Martha didn't need to ask who _he_ was.

* * *

_She was sitting up, leaning against the cold, metal headboard. It dug into her back uncomfortably even through the pillow Ianto had placed there, but the room was still warm, and Ianto sat far away enough that her breath didn't catch in fear when she spoke._

_"Where am I?"_

_"Flat Holm."_

_Martha waited a moment, hoping that word association would help. It didn't. "What is that?"_

_"An island six kilometers from Lavernock Point in the Vale of Glamorgan. It includes the southernmost point of Wales."_

_"Did you rehearse that?"_

_"I learned it. Flat Holm is also home to a... you could call it a hospital."_

_"Why_ could _?" Martha was beginning to hate her odds here. She'd watched enough films back when they'd been available—mysterious men, islands, and hospitals never went well together._

_"What do you know about aliens?"_

_Martha almost laughed. In the weeks since she had left her family, the Doctor, and Jack to their fates, she hadn't heard of aliens. Her life of travel and learning had become one of survival. There were moments, now, when she wasn't sure if she had just imagined it all as a coping mechanism. She_ knew _that the Master had ruled Earth for only a handful of weeks, but the desolation was so far-reaching already and life as she'd known it had become nothing but a dream._

_"I know some," she said after a moment._

_Ianto nodded. "Good. There's a Rift in time and space that runs through Cardiff. Sometimes, things end up in Cardiff. Other times, they disappear. Sometimes they come back. They come back different, damaged. They don't have a place anywhere. So we bring them here. To live, to... not to heal, they're beyond that, but to give them peace."_

_"Who's_ we _?"_

_"Torchwood."_

* * *

Martha wanted to stop. She wasn't drunk enough— _Jack_ wasn't drunk enough—and yet...

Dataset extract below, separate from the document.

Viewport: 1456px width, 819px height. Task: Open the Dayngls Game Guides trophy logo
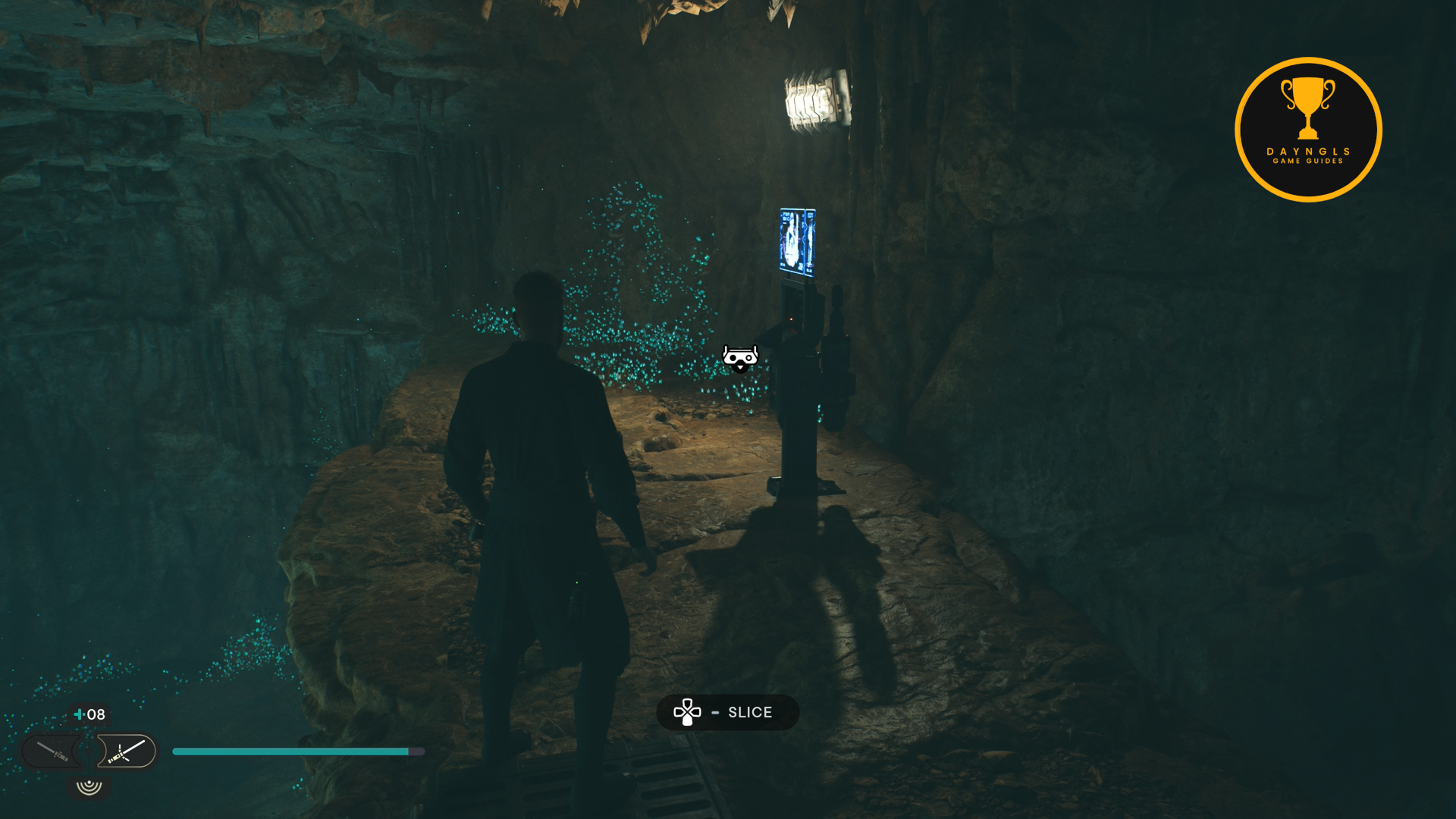[x=1308, y=130]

She hadn't spoken to anyone about her time walking the Earth. The Doctor had been too heartbroken about the Master. Jack had been excited to return to his team. Her parents and sister were simultaneously pretending none of it had happened and trying to make Martha talk about her obvious trauma.

It was a good thing she worked long hours. None of her bosses knew of Martha's past, only that she had a glowing recommendation from the Doctor himself, but some of the higher-ups had called her in for _conversations_ , assessing her mental state and providing her with counseling that she didn't take advantage of.

The running line was _it didn't happen_. Not quite _get over it_ , but Martha heard it between every word, weaving in and out of every sentence. Just because it had been erased didn't mean that Martha hadn't lived it all.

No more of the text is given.